■ **Texto para leer**
··········

Liébano Sáenz. Es conocida la frase aquella de que los pueblos tienen los gobiernos que se merecen. La afirmación no es elogiosa, sino indicativa de que a falta de exigencia social y prevalencia de conformismo, invariablemente, la consecuencia será un gobierno deficiente. La alusión no es al votante ni al resultado de la elección, sino a la relación de la sociedad con la autoridad. La consigna es inexacta y en ocasiones falaz, pero describe que la política y el gobierno no se dan en el vacío, hay un entorno, un contexto, que los condiciona o los facilita.

La pregunta oportuna es si los votantes tienen los partidos que merecen. El tema es pertinente porque los partidos son mediadores insustituibles en la relación entre el poder público y la sociedad. Aunque en ocasiones lo sacamos de la ecuación, en un régimen republicano, el único sustento de autoridad es el voto, y éste se procesa a través de los partidos. Así, la democracia representativa convierte a los partidos en actores centrales del proceso ciudadano electivo y, en consecuencia, la solidez de una democracia depende del sistema de partidos, y ello implica, aunque pocas veces se pone en práctica, claridad del proyecto político o del programa de gobierno y legislativo de cada una de las fuerzas políticas.

Por eso la democracia directa (referendo, plebiscito, revocación de mandato) debe ser complementaria de las prácticas e instituciones representativas. Los partidos tienen la responsabilidad de darle expresión a la voluntad ciudadana, y esto no solamente atañe a las elecciones, sino al debate cotidiano y, privilegiadamente, al proceso legislativo. Elecciones, gobierno, partido y legisladores son las manifestaciones propias y regulares de la democracia moderna.

Hay condiciones excepcionales que desdibujan a los partidos. Un ejemplo es el referéndum realizado en Chile, en 1988, para determinar el futuro político del país. Bajo la campaña del NO, variadas y diversas fuerzas políticas se agruparon bajo el dilema expuesto a los ciudadanos de apoyar la continuidad del régimen de Augusto Pinochet o su reemplazo por uno de carácter democrático. Ganó el cambio y esto dio lugar a gobiernos incluyentes que incorporaban una muy amplia y diversa pluralidad porque la democracia en sí misma se convirtió en propuesta frente a una dictadura militar.

··········

■ **Datos en bruto**
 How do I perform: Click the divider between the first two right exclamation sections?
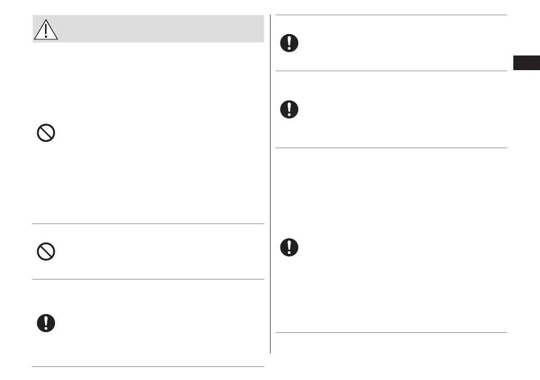(x=391, y=71)
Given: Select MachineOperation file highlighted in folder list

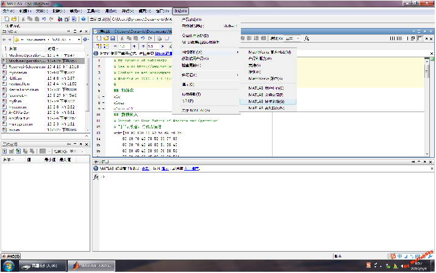Looking at the screenshot, I should 24,62.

··········

■ **Instrucción**
Copia del texto sobre los partidos el fragmento que empieza con las palabras "La pregunta oportuna" y termina con "las fuerzas políticas.", pero cambia "partidos" por "movimientos".

■ **Respuesta completa**
La pregunta oportuna es si los votantes tienen los movimientos que merecen. El tema es pertinente porque los movimientos son mediadores insustituibles en la relación entre el poder público y la sociedad. Aunque en ocasiones lo sacamos de la ecuación, en un régimen republicano, el único sustento de autoridad es el voto, y éste se procesa a través de los movimientos. Así, la democracia representativa convierte a los movimientos en actores centrales del proceso ciudadano electivo y, en consecuencia, la solidez de una democracia depende del sistema de movimientos, y ello implica, aunque pocas veces se pone en práctica, claridad del proyecto político o del programa de gobierno y legislativo de cada una de las fuerzas políticas.